A little about me — I started fencing epee in September 2014 at Cobra Fencing. My day job involves using statistics and computing to predict how financial instruments will behave based on various sources of data.

First, of course, a short disclaimer... The following analysis is by no means definitive nor error free. Due to simplifying assumptions, time restrictions, human errors, and other data science mishaps, one must take everything below with a grain of salt.

Assigning a rating to players in games and sports is inherently difficult. While systems like the ELO rating, Glicko rating, Glicko-2, TrueSkill, and others all attempt in theory to model and predict wins and losses and changes in skill, in practice, the amount of data per player is small, skills change at different speeds at different times, and the pool of players change constantly.

The letter-based US fencing rating system has been untouched (pun intended) for more than 50 years. It has some redeeming qualities like simplicity (no math!) and tradition. But many have raised issues with the system. Although I don't think a complete revamp from the top down is necessarily warranted, it can be fun and instructional to explore alternatives. This is made possible with AskFred and the multitude of open-source technology available today.

Because I'm a biased epeeist, I do all of the analysis for epee first.

Data profiling

The public data was collected through AskFred's api. I've downloaded all bouts, tournament results, and promotions since 2010. Although there are a lot of descriptive statistics we can go through here, I'll stick to what's important for this article.

Number of bouts

Sorry for the hideous x-axis labels. I am a noob at pandas. Please teach me how to fix it.

We can clearly see the off season in July and August.

Number of bouts per fencer in a year | Tournament size distribution

I clipped the x-axis to ignore outliers. Some of the tournaments are pretty massive.

Computing a new statistical rating

For simplicity, I've chosen to use TrueSkill to start things off. Based on a quick survey of the options, it accounted for skill uncertainty, and was easy to use. However, some of the issues include:

TrueSkill is patented by Microsoft
5-point bouts vs 15-point bouts
How to deal with point differentials at the end of a bout (e.g. one-touch bout vs one-sided bout)
The tournament data is only US, does not include "high-level" tournaments like nationals, and includes only tournament results reported to AskFred.

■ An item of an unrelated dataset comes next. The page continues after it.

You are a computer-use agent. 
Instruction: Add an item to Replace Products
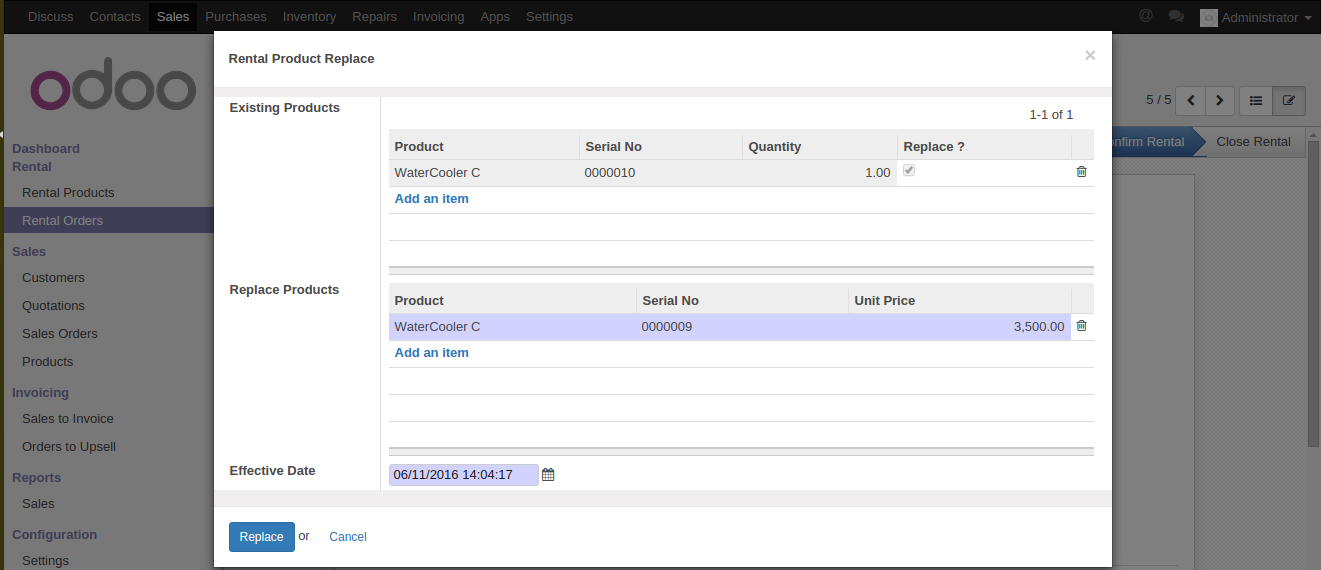point(431,353)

Here's how I address the problems:

I rely on the goodwill of Microsoft to not sue me. Otherwise, I'll probably switch to Glicko-2.
For simplicity, I make the 15-point bout count twice as much as the 5-point bout. Some fencers have argued that the 5p and 15p bouts are very different in nature. I agree, and there's definitely a higher result variability in the 5p bouts, but there's undeniably a high correlation between winning a 5p and a 15p bout. In a future article, I'd be interested in experimenting with a separate rating for the 5p and the 15p bouts, and perhaps coming up with a better and multidimensional way to characterize a fencer's skills.
Again for simplicity, I only count win/loss/tie. This is partially motivated by discussions about the "one-point bout", the "olympic touch", or to a lesser degree the one-touch fencing pentathlon.
Tough luck... but it's better than nothing.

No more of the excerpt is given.